START Extracted information

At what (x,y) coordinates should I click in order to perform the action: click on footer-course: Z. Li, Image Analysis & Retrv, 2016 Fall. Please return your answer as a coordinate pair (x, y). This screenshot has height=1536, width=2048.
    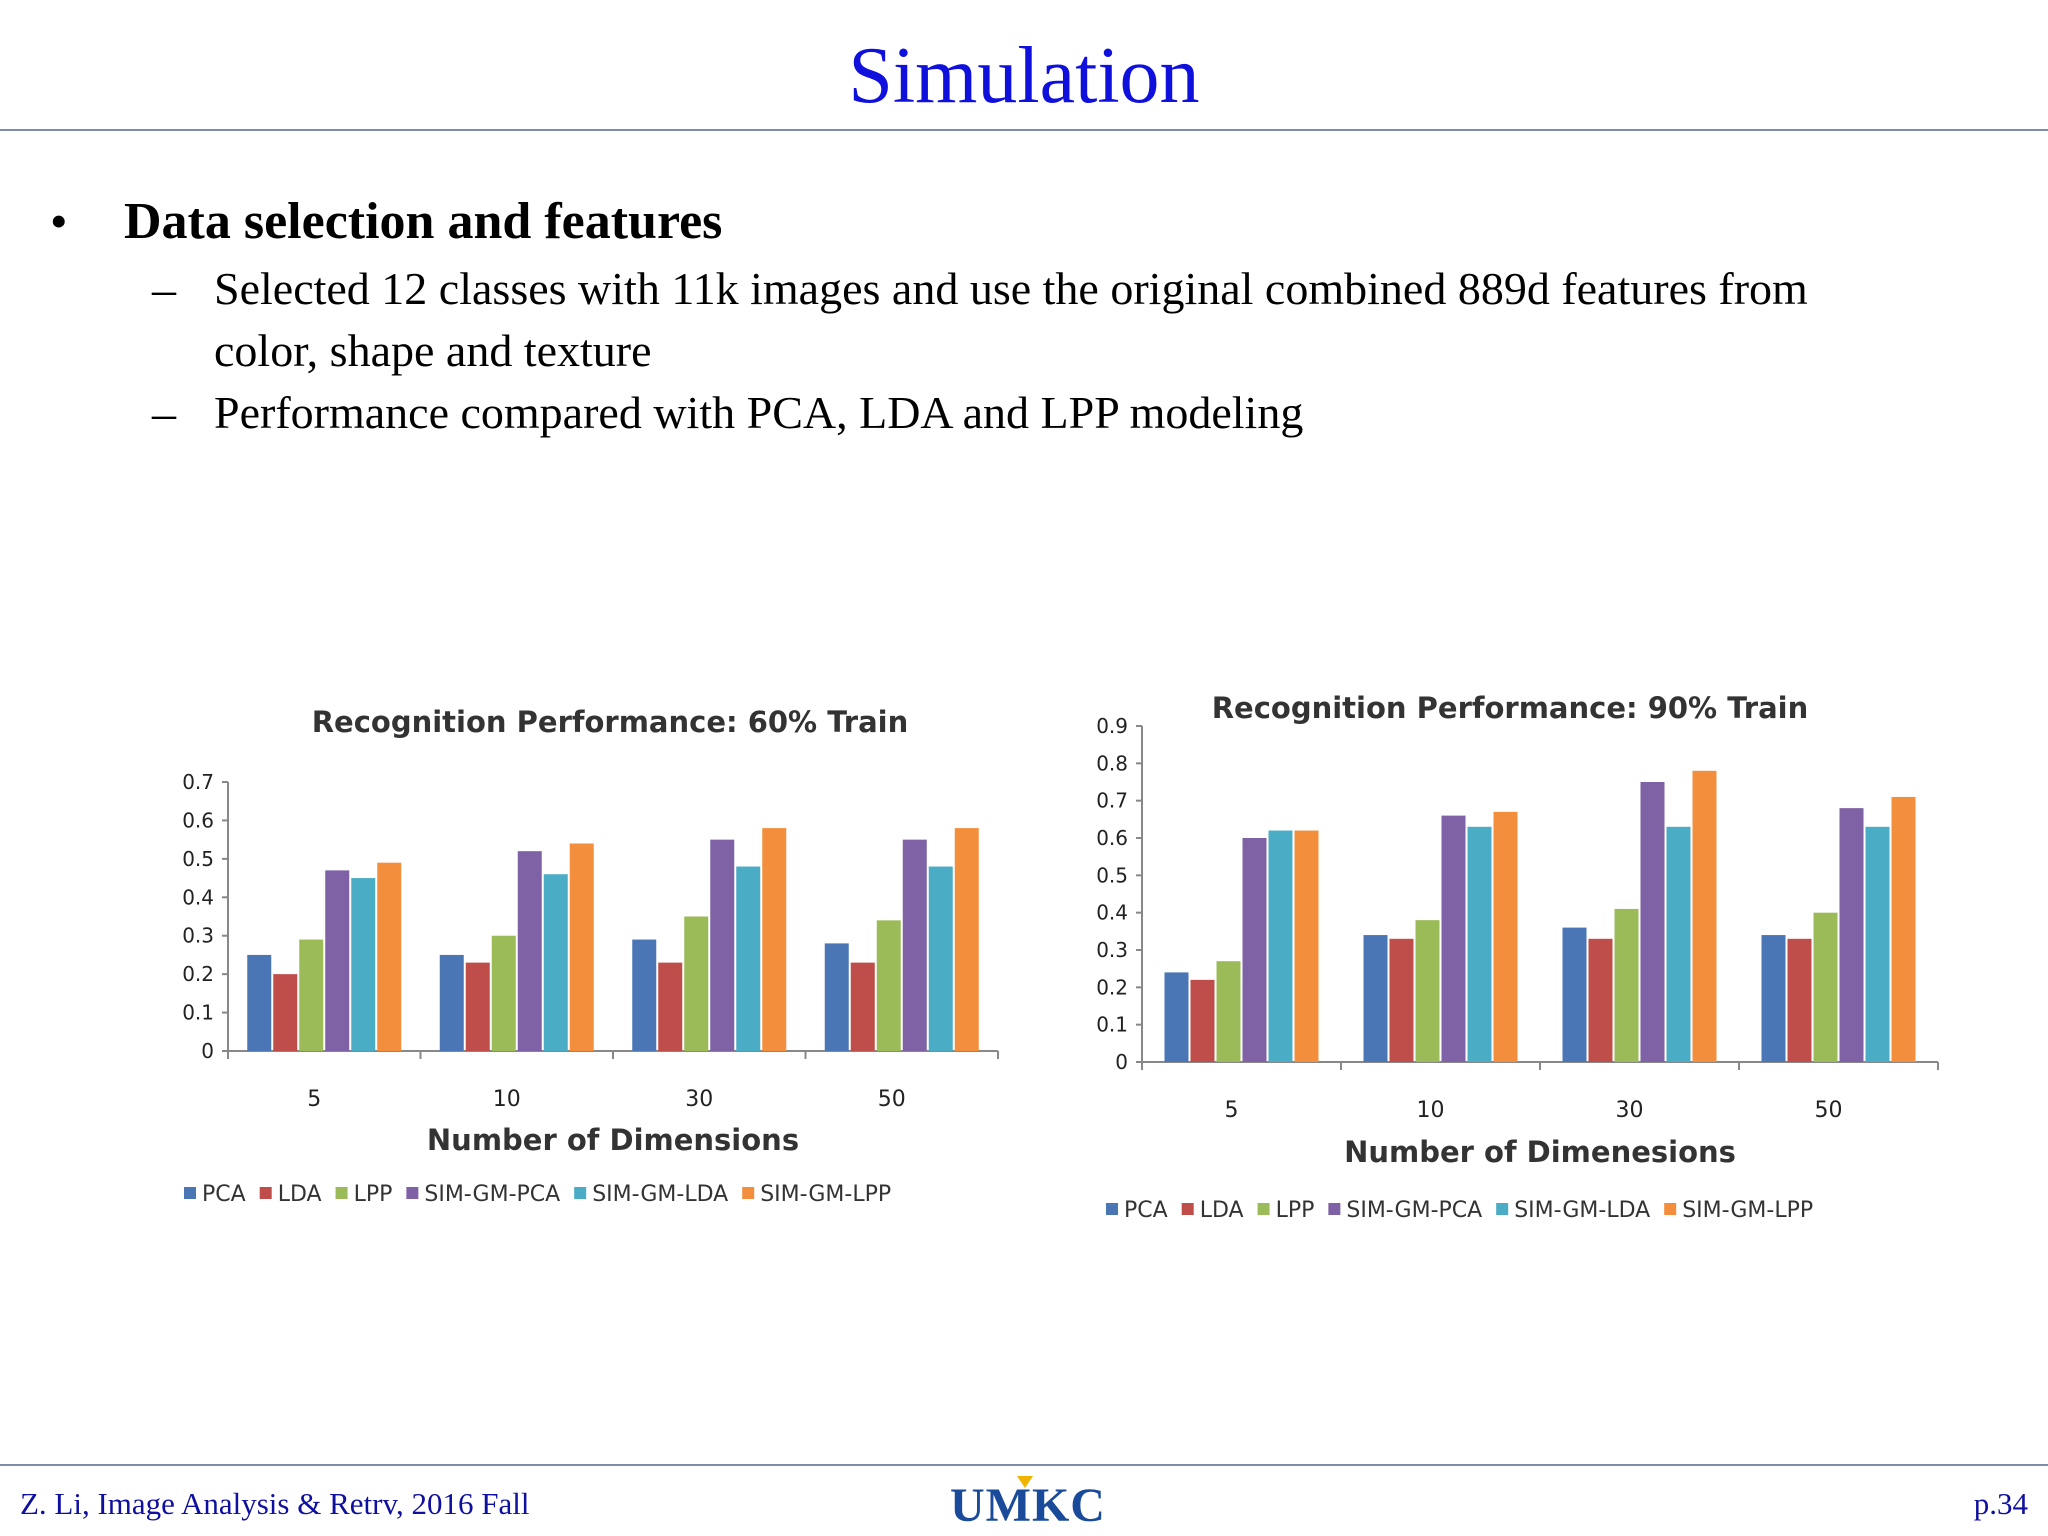
    Looking at the image, I should click on (275, 1504).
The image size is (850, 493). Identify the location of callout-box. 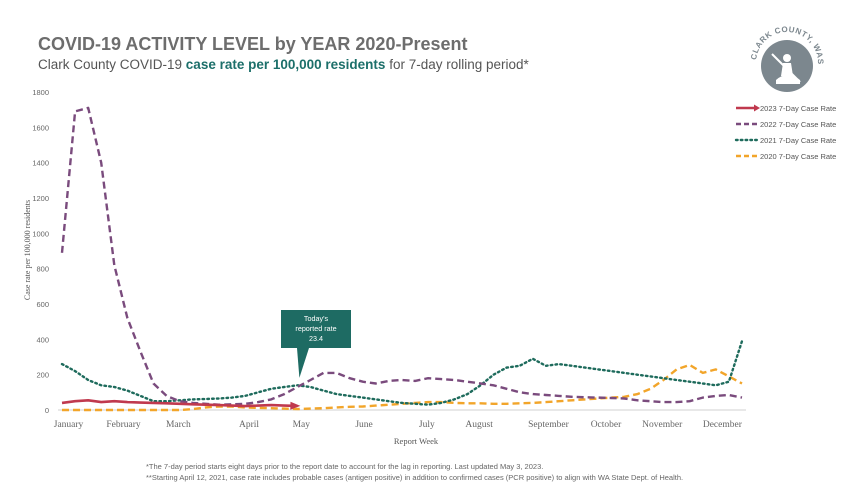
(316, 329).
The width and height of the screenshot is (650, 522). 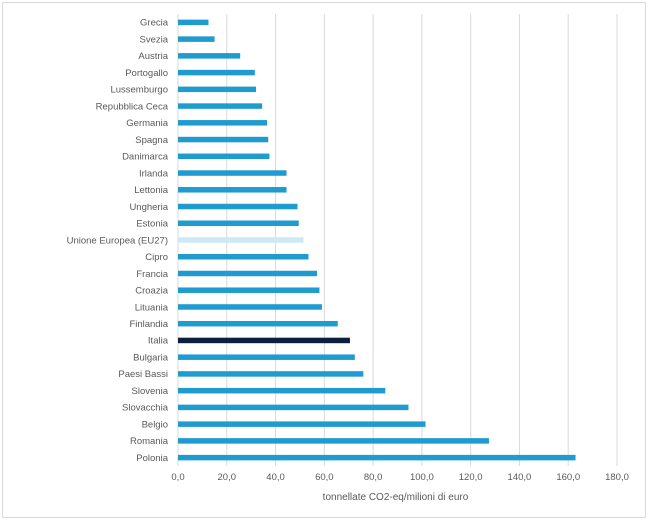 I want to click on category-label: Unione Europea (EU27), so click(x=118, y=240).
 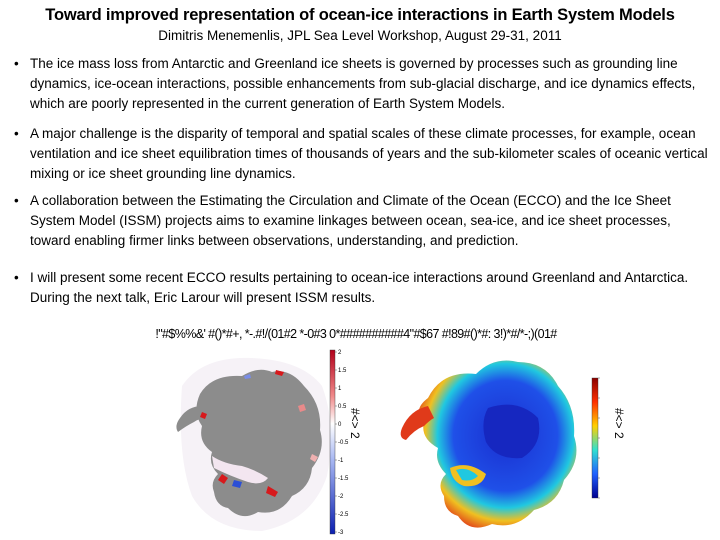 I want to click on antarctica-shaded-map, so click(x=503, y=443).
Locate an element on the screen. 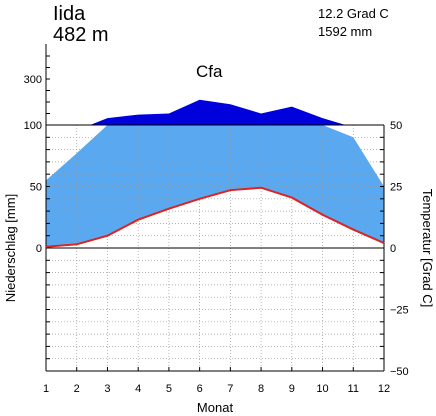 This screenshot has width=436, height=416. precip-tick-label: 0 is located at coordinates (39, 249).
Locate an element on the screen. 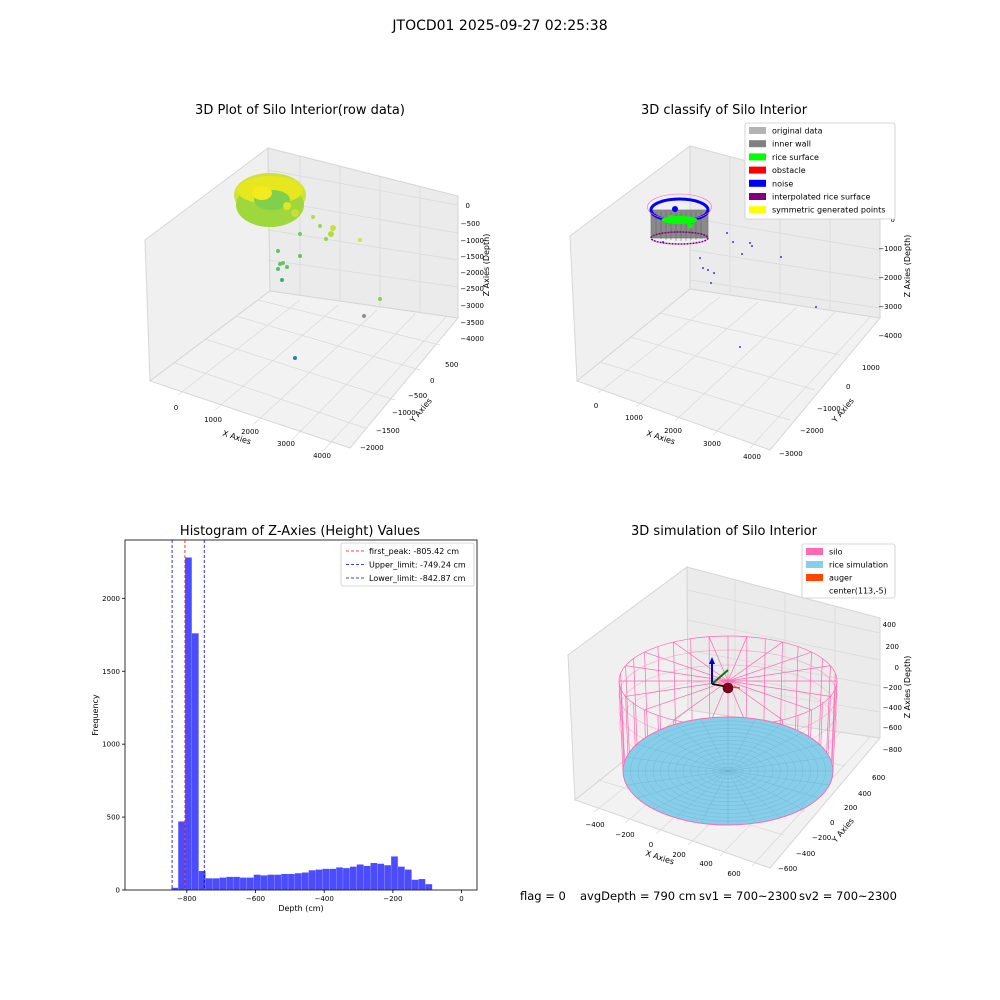 Image resolution: width=1000 pixels, height=1000 pixels. raw-ztick-6: −3000 is located at coordinates (472, 306).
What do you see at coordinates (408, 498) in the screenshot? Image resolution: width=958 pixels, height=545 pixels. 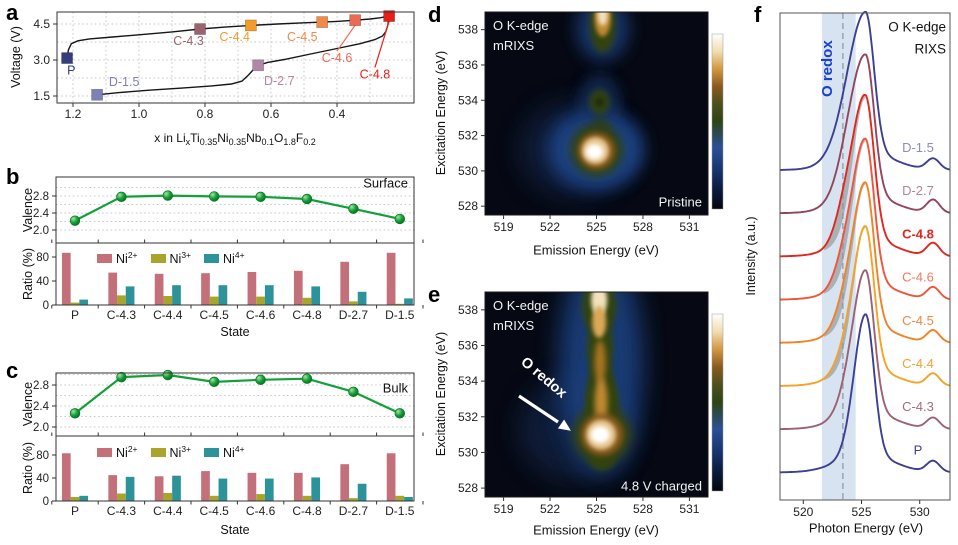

END Extracted information

▶ **What to produce**:
Can you give the stretch from the start of the data through the line containing "(316, 329)." again, changing "callout-box" to "legend-box" and leaving everything else as it is? Leave the pictures out of your answer.

▶ **Response**:
At what (x,y) coordinates should I click in order to perform the action: click on footer-course: Z. Li, Image Analysis & Retrv, 2016 Fall. Please return your answer as a coordinate pair (x, y). This screenshot has height=1536, width=2048.
    Looking at the image, I should click on (275, 1504).
The image size is (850, 493). Identify the location of legend-box. 
(316, 329).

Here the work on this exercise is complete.